How are Companies Fighting ATO?
The speed and evolution of today’s attacks present significant challenges for businesses. Unfortunately, some of the most commonly used techniques aren’t enough to stop ATO.
Web Application Firewalls
While web application firewalls (WAFs) help secure web servers, they are not as effective in detecting ATO attacks or triggering alerts. WAFs are largely bypassed and ignored by the latest, sophisticated bot attacks, but their prevalence has contributed to a false sense of security among website owners. Neither WAFs nor regular website logging have the sensitivity to be able to see patterns in the traffic and detect modern ATO attacks, so they go largely undetected.
Homegrown Bot Management
Homegrown solutions use signatures and pre-configured rules and policies, such as volumetric-based and geo-based detection to stop bots. But, the efficacy of signature-based detection has declined rapidly over time. If you block traffic because of an unknown spike, you might also block real users. Signature-based systems also have a hard time dealing with hyper-distributed bot attacks.
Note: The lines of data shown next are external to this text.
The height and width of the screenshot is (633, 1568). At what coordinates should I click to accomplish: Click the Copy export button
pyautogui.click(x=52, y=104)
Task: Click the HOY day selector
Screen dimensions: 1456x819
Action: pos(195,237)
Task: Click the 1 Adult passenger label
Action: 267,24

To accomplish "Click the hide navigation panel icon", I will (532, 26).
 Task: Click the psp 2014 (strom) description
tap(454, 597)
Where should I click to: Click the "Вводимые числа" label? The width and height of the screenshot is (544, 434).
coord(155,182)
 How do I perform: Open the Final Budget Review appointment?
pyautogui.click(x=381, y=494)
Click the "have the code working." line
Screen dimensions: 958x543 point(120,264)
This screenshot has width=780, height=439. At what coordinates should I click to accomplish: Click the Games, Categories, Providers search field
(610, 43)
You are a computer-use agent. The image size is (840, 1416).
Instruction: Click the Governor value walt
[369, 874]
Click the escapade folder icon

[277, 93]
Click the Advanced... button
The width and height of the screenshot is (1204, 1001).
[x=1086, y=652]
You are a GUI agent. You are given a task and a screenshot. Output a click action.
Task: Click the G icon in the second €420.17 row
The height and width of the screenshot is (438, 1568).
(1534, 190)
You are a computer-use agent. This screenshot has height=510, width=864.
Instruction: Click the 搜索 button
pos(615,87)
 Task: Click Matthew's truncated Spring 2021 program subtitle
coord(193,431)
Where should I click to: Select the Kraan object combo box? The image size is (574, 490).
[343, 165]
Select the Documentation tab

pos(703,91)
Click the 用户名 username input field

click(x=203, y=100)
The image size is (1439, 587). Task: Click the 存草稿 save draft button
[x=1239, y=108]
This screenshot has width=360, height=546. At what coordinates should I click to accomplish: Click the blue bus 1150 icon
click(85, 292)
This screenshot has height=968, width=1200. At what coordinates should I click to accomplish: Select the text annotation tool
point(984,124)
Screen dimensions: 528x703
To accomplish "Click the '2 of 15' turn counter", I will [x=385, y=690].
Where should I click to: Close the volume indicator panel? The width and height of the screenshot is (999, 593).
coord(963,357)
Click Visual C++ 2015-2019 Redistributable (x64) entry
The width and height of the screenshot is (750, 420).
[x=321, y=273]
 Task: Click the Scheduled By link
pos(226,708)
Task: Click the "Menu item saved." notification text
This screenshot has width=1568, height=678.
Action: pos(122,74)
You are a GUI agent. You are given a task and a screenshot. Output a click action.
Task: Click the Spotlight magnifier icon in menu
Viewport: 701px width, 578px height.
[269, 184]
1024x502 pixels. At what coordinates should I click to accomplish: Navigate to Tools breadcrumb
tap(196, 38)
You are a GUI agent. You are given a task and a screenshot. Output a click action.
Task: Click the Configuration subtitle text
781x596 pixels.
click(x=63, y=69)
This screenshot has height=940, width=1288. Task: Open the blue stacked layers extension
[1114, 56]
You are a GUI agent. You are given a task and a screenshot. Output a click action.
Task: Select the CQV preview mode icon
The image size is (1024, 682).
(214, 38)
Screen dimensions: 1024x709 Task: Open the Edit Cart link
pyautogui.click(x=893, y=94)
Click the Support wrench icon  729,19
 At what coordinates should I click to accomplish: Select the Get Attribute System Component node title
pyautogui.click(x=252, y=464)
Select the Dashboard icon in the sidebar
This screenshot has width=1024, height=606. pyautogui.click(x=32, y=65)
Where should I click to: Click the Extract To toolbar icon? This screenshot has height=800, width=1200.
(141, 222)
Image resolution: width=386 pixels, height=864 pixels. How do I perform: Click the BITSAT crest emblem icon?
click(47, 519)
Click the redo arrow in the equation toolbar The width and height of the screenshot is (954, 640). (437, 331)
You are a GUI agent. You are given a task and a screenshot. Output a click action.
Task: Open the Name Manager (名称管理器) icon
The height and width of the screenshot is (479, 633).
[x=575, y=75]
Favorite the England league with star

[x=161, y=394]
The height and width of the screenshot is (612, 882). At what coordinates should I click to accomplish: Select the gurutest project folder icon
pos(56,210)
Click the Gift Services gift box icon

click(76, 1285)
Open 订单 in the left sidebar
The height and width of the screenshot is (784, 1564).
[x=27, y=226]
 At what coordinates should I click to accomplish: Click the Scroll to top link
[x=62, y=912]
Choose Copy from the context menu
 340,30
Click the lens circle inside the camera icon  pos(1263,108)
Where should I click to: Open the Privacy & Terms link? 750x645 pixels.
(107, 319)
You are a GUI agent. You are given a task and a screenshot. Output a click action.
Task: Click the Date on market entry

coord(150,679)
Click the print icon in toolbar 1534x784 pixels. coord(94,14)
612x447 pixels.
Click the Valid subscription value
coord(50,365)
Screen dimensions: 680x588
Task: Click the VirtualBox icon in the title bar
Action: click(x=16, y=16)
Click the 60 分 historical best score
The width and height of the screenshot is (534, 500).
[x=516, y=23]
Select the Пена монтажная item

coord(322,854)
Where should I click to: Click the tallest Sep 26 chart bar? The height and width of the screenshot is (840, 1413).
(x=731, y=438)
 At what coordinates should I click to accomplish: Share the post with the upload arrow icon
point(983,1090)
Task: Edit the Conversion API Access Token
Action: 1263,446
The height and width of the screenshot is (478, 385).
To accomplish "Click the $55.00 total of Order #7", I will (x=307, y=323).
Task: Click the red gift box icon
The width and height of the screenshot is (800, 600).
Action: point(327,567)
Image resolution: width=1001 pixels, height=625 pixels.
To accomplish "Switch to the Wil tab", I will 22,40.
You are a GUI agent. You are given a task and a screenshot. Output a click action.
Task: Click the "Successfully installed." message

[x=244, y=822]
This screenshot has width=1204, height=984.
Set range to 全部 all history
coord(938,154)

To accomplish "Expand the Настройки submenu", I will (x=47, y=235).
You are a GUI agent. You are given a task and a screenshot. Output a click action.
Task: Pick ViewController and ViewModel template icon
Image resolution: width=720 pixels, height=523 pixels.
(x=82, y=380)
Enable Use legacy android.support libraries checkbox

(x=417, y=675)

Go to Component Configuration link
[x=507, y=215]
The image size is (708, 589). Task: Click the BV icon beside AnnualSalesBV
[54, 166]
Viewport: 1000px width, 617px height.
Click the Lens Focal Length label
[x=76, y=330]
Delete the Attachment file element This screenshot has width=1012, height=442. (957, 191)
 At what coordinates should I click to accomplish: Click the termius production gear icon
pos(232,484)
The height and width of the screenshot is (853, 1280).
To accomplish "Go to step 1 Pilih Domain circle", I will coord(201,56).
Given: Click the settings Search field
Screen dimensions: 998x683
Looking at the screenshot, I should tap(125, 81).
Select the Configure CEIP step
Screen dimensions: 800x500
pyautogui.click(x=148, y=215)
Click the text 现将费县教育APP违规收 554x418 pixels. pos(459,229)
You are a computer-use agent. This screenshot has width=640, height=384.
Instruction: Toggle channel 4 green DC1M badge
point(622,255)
Over time, the original CAPTCHAs have become easy to solve for bots equipped with image processing software. Some bots have a 90% success rate for solving CAPTCHAs. To counter the growing capabilities of bots, CAPTCHA services have gradually increased the difficulty of the challenges, ultimately escalating to visual processing challenges that are actually hard for humans to solve. At the same time, more challenging CAPTCHAs also go against a core user experience principle: make the user’s experience smoother, faster and better, not more disjointed, slower and worse.